▸ **Stated exercise**:
Print every line of the listing below word for word, leaving out the pictures.

▸ **Records**:
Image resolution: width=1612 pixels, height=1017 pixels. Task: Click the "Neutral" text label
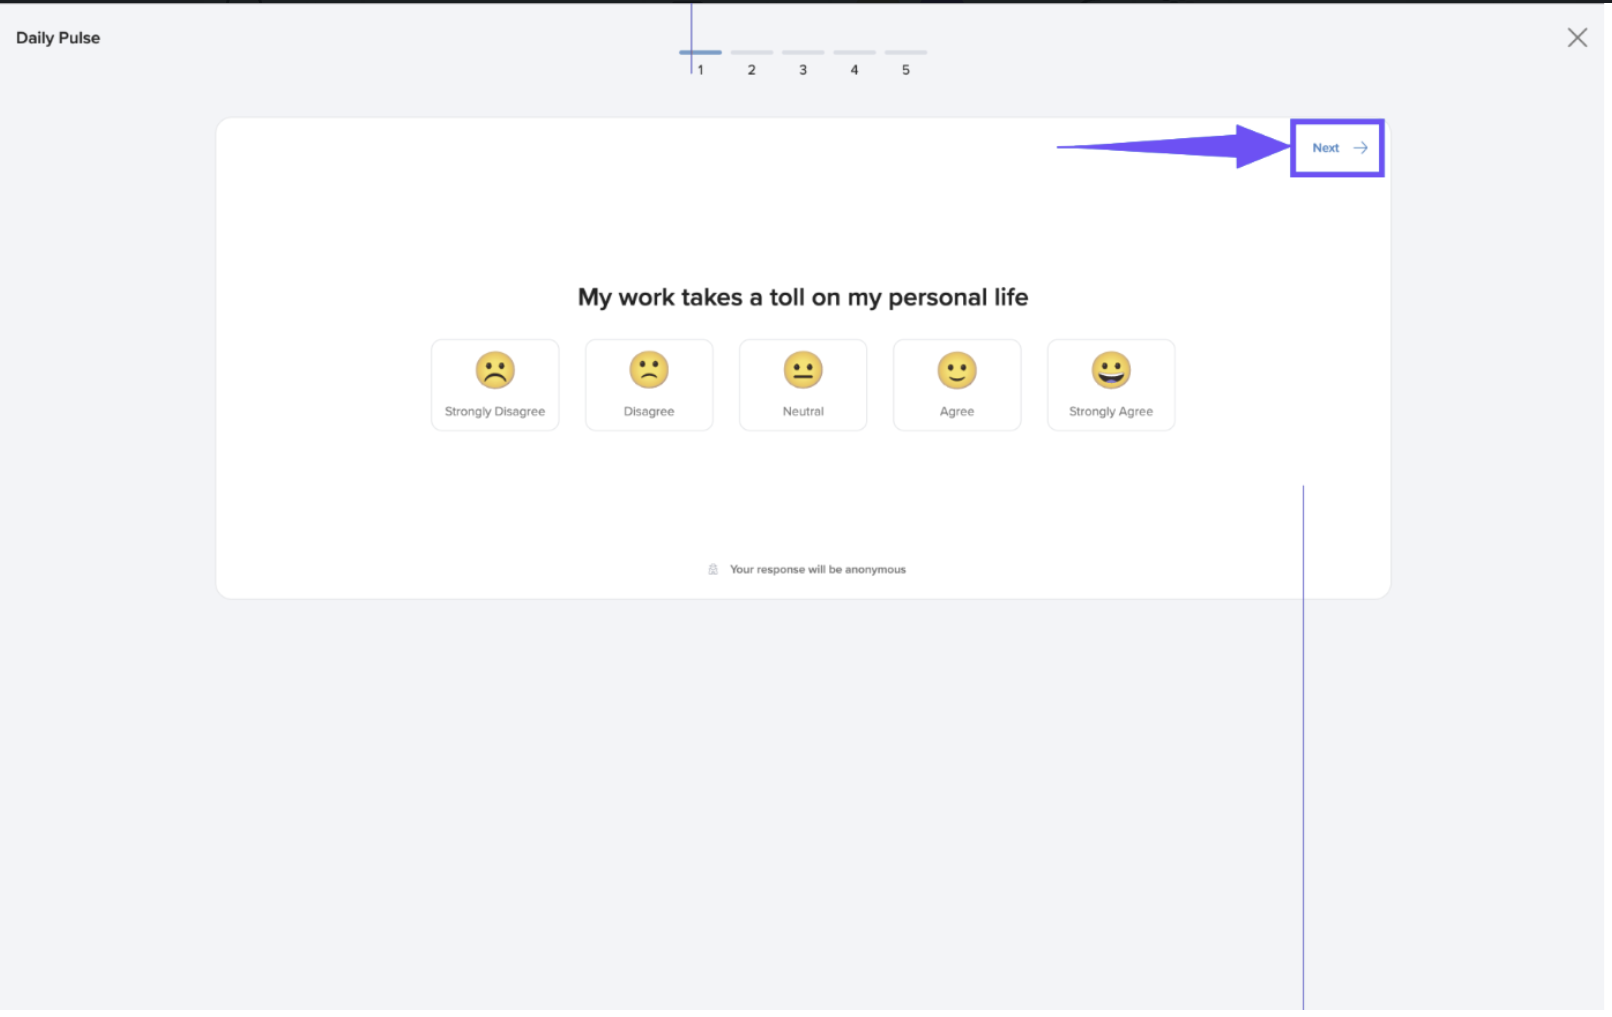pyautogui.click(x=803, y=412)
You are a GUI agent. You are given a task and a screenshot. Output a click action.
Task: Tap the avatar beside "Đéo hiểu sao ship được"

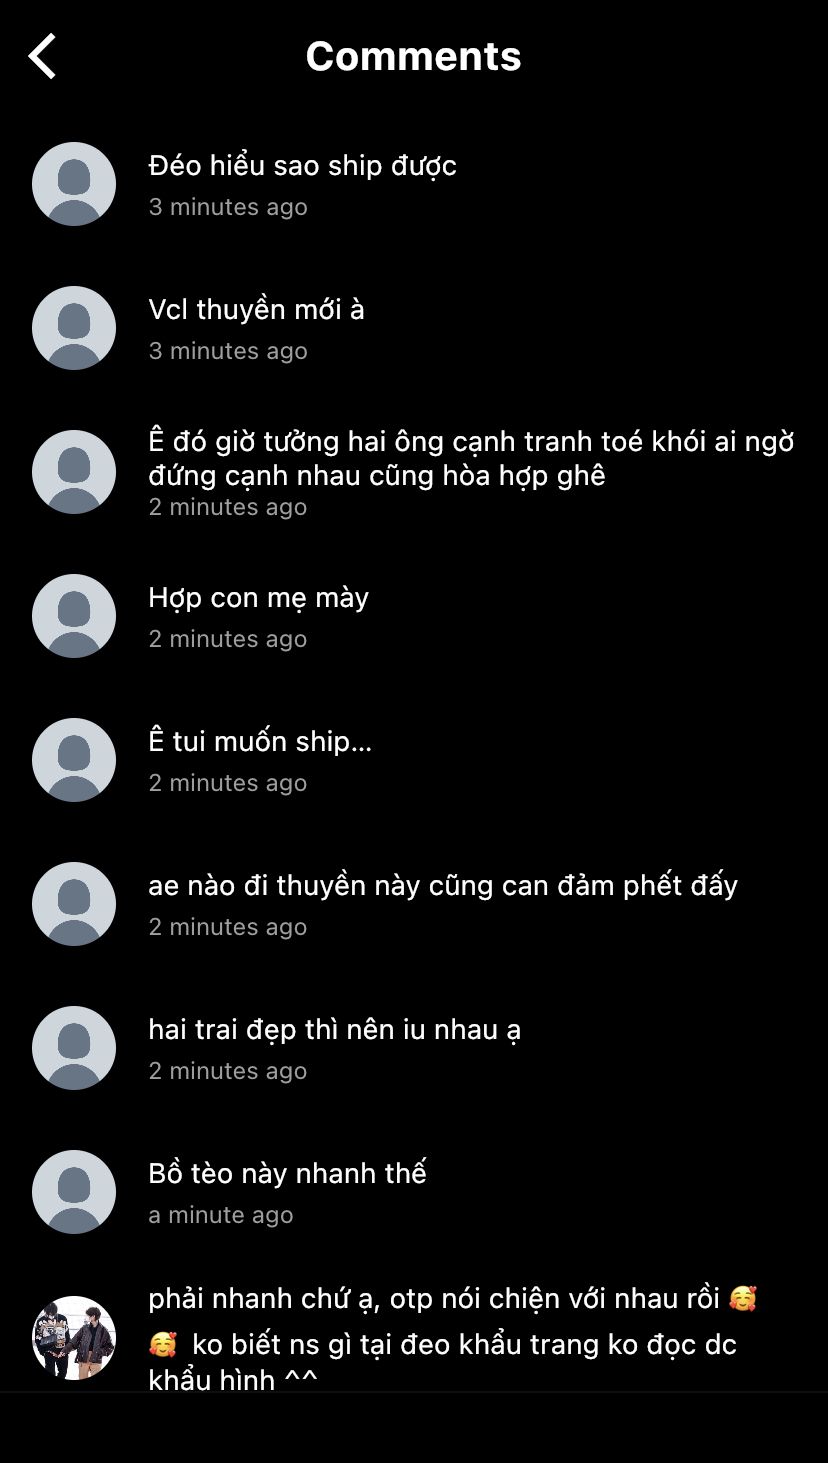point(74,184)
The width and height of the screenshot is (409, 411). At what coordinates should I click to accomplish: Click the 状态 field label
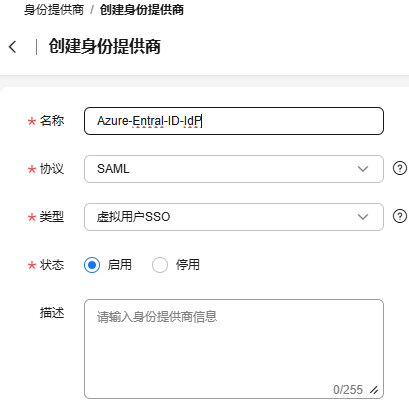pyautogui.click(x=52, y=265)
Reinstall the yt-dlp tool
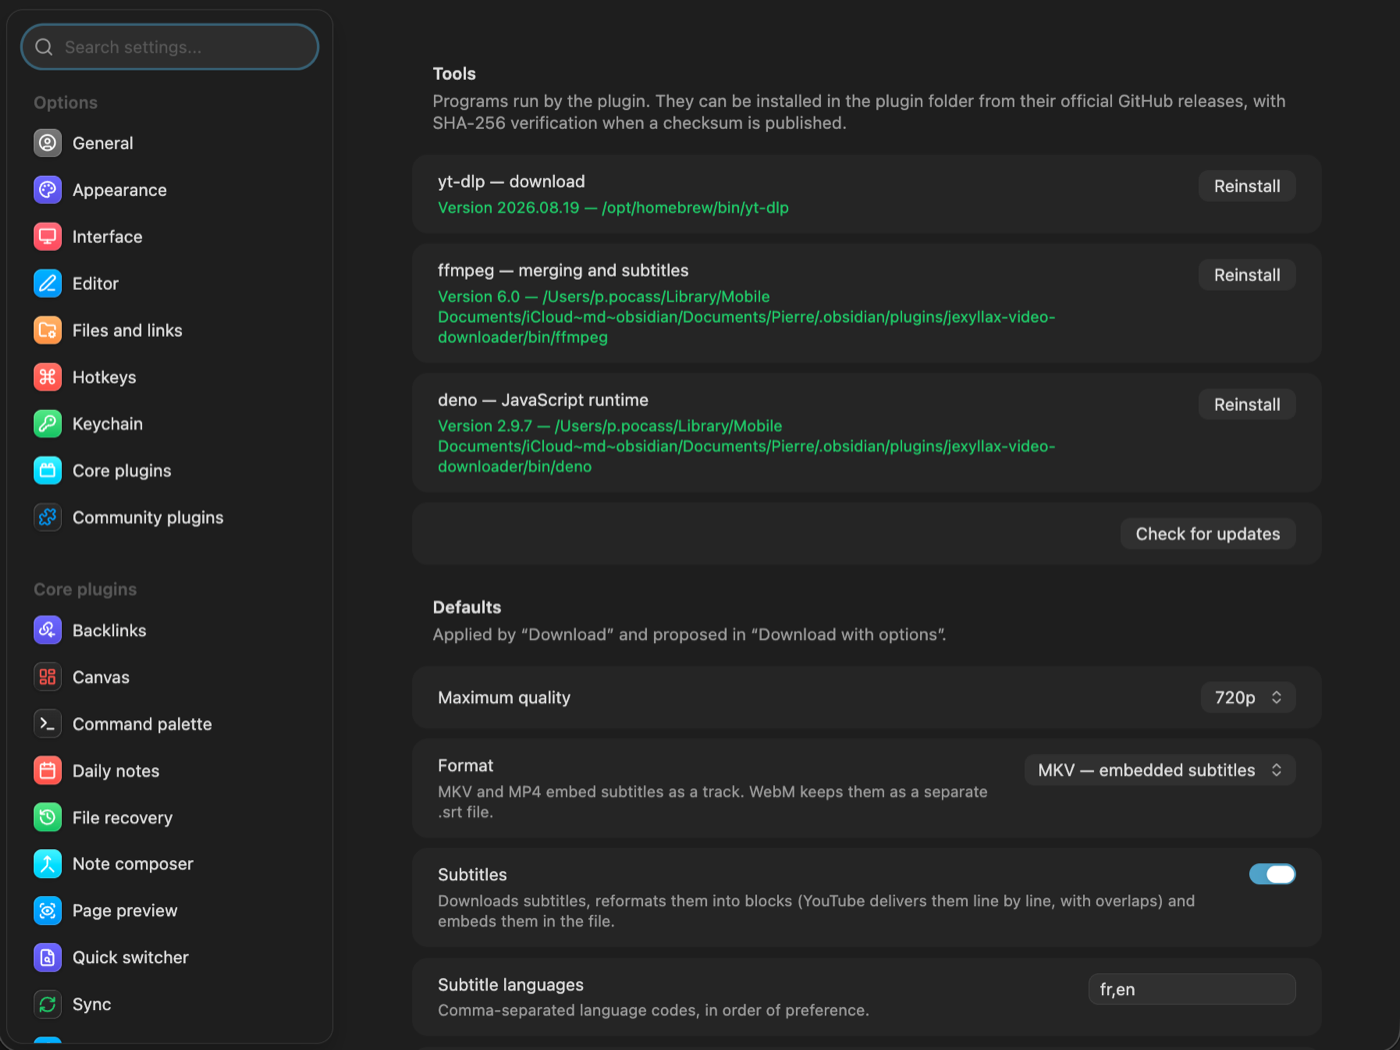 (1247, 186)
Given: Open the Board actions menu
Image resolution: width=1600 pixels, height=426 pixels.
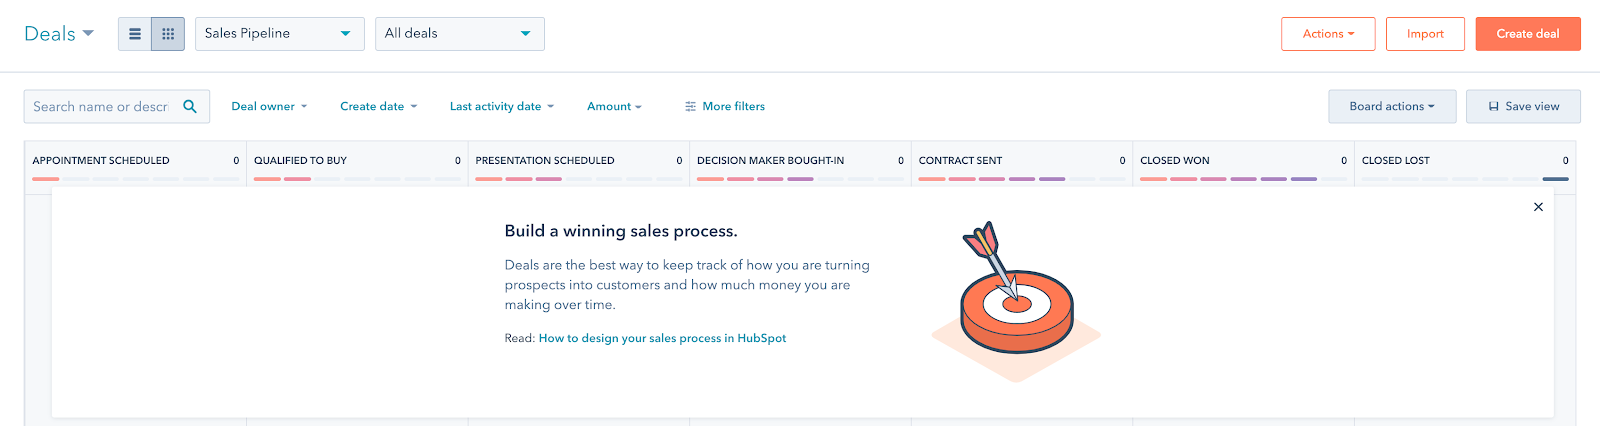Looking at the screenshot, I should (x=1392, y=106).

▸ **Answer for this exercise**:
Image resolution: width=1612 pixels, height=1017 pixels. Task: Click the "Neutral" text label
pyautogui.click(x=803, y=412)
You are a GUI agent. You are given a task and a screenshot. Output a click action.
Task: Tap the avatar beside "Đéo hiểu sao ship được"

point(74,184)
The width and height of the screenshot is (409, 411). At what coordinates should I click to accomplish: Click the 状态 field label
pyautogui.click(x=52, y=265)
Reinstall the yt-dlp tool
 (1247, 186)
Given: Open the Board actions menu
Image resolution: width=1600 pixels, height=426 pixels.
Looking at the screenshot, I should (x=1392, y=106).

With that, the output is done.